Quick check if text contains any PII.

Scans text for all types of PII.

Scans for a specific type of PII only.

Types

pii_entity()

@type pii_entity() :: %{
  type: pii_type(),
  value: String.t(),
  confidence: float(),
  start_pos: non_neg_integer(),
  end_pos: non_neg_integer()
}

pii_type()

@type pii_type() :: :email | :phone | :ssn | :credit_card | :ip_address | :url

Functions

contains_pii?(text)

@spec contains_pii?(String.t()) :: boolean()

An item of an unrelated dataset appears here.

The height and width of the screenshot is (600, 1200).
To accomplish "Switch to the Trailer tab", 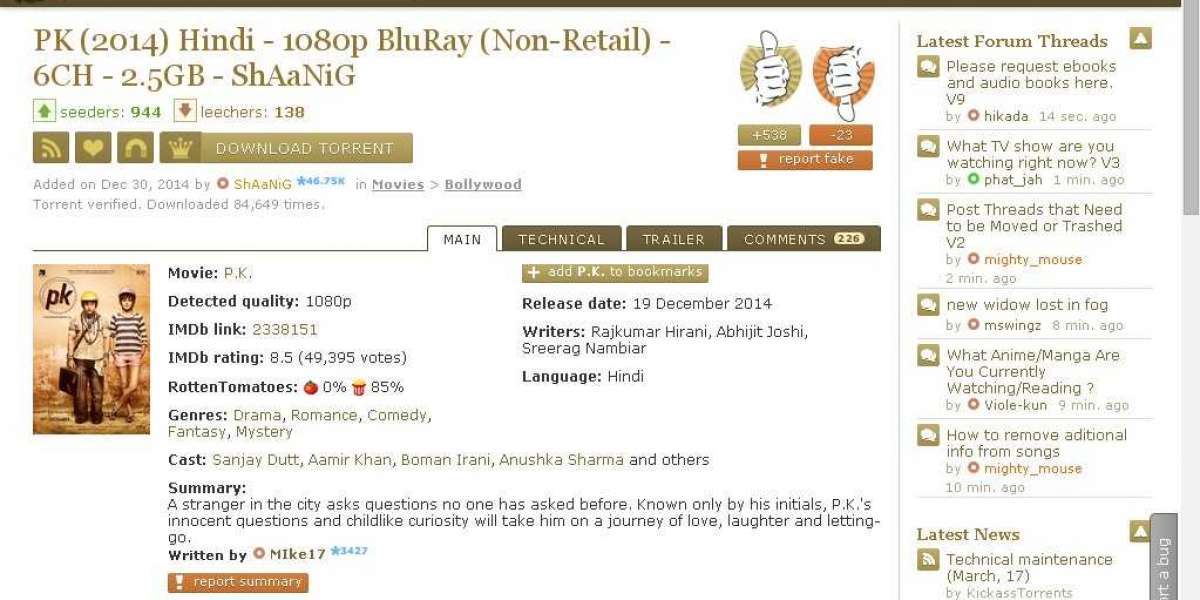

Quick check if text contains any PII.

Returns boolean without detailed entity information.

Examples

iex> PIIScanner.contains_pii?("Contact: user@example.com")
true

iex> PIIScanner.contains_pii?("Just normal text")
false

scan(text)

@spec scan(String.t()) :: [pii_entity()]

Scans text for all types of PII.

Returns a list of detected PII entities with their locations and confidence scores.

Parameters

  • text - Text to scan for PII

Returns

List of PII entities, each containing:

  • :type - Type of PII (:email, :phone, :ssn, etc.)
  • :value - The detected PII value
  • :confidence - Detection confidence (0.0-1.0)
  • :start_pos - Starting position in text
  • :end_pos - Ending position in text

Examples

iex> PIIScanner.scan("Email: test@example.com")
[%{type: :email, value: "test@example.com", confidence: 0.95, ...}]

scan_by_type(text, type)

@spec scan_by_type(String.t(), pii_type()) :: [pii_entity()]

Scans for a specific type of PII only.

More efficient when you only need to check for one type.

Examples

iex> PIIScanner.scan_by_type("Email: test@example.com", :email)
[%{type: :email, ...}]